■ **WHAT YOU SHOULD DO**:
Search the data below, and report every line in which "Reload" occurs.

■ **ENTRIES SHOWN**:
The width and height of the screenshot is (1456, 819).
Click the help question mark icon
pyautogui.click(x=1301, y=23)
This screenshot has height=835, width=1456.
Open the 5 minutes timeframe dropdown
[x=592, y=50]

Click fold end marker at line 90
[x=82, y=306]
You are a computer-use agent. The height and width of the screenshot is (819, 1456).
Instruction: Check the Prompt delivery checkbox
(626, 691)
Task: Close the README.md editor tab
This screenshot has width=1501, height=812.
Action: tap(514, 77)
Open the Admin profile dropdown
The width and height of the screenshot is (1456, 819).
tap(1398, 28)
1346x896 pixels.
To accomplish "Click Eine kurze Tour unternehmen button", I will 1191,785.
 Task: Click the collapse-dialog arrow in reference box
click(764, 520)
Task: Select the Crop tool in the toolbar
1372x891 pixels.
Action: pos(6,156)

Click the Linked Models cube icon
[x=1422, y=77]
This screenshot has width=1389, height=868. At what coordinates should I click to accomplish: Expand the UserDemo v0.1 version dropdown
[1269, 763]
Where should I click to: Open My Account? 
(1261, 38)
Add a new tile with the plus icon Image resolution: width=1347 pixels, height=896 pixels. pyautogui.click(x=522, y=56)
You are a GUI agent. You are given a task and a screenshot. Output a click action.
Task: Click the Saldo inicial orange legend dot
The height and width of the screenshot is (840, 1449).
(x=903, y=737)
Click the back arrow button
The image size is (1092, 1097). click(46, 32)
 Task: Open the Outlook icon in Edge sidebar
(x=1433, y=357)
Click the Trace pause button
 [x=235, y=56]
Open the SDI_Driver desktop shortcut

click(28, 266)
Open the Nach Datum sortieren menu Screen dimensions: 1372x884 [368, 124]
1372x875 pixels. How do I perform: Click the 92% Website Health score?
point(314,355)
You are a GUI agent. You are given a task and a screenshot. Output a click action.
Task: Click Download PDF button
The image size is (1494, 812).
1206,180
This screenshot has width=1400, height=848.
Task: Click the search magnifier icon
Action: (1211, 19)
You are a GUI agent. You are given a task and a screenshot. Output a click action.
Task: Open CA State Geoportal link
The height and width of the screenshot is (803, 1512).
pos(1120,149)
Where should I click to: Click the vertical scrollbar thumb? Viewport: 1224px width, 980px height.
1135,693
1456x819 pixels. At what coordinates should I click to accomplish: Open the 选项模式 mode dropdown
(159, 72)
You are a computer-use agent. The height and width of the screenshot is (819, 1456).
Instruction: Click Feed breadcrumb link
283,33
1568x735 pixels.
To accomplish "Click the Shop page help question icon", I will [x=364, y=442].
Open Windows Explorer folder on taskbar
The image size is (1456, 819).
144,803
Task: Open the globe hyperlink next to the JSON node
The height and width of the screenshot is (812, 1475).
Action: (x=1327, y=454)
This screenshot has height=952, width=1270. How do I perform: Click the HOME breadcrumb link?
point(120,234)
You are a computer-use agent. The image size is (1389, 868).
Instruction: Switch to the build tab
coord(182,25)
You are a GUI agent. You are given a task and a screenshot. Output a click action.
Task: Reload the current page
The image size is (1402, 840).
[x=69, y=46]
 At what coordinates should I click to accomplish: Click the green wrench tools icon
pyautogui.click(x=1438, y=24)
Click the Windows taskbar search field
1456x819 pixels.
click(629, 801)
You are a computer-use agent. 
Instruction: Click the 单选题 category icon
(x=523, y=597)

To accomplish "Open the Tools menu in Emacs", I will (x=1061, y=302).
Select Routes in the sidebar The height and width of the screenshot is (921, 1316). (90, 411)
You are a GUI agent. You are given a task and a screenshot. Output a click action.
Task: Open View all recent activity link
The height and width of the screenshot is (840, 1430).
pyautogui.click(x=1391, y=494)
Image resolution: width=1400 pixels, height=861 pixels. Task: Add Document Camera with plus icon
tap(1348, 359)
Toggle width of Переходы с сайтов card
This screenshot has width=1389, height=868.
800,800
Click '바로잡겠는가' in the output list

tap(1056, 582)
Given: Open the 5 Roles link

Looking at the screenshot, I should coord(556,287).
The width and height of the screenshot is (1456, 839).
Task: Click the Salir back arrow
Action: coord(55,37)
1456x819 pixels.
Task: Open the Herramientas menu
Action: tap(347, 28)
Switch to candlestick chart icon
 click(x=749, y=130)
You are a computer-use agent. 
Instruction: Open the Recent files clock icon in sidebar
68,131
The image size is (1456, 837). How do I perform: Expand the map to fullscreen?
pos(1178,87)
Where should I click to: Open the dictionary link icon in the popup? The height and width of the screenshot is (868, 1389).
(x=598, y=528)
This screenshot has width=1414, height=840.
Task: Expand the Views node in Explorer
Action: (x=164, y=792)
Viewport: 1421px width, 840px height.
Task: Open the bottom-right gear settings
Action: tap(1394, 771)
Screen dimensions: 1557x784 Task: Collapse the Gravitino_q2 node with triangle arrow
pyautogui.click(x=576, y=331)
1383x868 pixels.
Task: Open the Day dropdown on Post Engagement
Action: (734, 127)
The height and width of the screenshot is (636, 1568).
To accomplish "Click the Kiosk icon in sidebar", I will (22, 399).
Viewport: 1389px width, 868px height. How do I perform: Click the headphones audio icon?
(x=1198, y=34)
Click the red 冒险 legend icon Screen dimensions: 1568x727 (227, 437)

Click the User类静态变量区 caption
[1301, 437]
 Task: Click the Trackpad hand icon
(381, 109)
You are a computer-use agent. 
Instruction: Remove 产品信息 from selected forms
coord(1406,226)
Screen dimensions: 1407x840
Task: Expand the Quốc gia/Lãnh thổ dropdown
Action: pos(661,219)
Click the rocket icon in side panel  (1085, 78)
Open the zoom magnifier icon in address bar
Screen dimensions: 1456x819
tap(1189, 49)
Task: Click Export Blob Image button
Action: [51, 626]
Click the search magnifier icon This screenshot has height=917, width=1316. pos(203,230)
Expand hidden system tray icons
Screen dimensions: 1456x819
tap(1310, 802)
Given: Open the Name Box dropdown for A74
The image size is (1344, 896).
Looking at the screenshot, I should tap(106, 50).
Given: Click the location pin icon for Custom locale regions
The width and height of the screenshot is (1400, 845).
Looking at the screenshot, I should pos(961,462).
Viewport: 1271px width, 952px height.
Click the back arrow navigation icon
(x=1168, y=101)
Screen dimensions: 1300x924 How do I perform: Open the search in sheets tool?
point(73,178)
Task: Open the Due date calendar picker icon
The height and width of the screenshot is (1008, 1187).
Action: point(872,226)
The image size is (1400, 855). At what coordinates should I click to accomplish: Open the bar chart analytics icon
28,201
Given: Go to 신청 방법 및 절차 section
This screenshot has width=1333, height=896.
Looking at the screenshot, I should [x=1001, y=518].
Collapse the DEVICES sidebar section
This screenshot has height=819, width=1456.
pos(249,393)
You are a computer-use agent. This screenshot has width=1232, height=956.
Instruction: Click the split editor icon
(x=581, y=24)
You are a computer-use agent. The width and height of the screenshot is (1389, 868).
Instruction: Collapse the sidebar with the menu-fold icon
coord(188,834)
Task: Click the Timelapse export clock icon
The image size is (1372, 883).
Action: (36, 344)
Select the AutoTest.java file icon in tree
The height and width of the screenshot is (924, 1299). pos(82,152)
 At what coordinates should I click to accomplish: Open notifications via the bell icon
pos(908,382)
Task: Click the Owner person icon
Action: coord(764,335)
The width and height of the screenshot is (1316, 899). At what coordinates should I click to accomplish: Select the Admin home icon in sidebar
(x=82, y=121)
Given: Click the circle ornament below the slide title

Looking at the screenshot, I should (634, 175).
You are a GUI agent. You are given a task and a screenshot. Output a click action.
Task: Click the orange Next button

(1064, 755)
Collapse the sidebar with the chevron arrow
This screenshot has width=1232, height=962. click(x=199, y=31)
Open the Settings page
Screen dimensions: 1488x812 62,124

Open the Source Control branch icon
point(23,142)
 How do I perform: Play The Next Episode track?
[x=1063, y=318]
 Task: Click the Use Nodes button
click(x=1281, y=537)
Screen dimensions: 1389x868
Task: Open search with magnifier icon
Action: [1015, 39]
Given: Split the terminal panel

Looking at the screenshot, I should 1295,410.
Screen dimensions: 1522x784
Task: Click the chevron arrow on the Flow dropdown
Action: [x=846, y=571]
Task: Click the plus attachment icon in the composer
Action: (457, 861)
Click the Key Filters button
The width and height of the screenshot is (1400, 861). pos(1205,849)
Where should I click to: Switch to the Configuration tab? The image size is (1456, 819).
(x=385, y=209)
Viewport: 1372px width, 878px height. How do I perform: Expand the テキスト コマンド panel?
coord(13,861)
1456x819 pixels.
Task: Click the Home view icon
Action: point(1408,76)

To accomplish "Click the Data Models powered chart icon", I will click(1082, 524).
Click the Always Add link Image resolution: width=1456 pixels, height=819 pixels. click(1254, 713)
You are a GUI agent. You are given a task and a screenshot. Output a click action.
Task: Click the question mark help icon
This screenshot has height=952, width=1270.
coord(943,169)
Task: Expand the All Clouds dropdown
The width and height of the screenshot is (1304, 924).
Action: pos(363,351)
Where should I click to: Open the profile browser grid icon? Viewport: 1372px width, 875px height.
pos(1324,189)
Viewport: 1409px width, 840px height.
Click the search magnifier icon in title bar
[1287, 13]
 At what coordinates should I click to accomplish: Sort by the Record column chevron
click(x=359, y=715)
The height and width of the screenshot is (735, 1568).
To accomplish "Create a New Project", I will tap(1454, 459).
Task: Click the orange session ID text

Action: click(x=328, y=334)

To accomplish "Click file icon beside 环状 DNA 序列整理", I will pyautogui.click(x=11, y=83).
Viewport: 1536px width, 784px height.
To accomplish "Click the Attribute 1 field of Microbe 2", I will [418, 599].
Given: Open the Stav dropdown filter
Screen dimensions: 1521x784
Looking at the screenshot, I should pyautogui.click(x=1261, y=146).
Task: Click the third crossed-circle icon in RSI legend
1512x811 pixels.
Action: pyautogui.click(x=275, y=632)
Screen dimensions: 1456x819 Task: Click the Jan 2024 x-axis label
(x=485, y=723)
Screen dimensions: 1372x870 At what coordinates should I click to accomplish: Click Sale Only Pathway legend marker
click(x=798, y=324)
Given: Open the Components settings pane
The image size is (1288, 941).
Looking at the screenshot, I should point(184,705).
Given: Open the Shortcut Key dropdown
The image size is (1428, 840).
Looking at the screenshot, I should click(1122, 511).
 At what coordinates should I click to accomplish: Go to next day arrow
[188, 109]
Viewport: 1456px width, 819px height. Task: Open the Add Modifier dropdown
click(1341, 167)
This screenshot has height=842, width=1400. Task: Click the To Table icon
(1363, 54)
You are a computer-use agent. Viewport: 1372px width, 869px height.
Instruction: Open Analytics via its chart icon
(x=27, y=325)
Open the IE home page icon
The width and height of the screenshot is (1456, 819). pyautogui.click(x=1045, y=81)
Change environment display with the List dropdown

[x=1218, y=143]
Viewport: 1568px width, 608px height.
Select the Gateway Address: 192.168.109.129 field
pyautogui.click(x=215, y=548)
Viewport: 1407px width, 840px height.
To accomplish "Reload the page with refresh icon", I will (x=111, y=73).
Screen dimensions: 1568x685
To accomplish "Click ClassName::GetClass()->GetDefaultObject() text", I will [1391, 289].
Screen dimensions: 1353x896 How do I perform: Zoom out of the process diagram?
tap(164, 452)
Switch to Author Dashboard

■ **SOLVED EXERCISE**:
Task: Reload the current page
To accomplish "Reload the page with refresh icon", I will (x=111, y=73).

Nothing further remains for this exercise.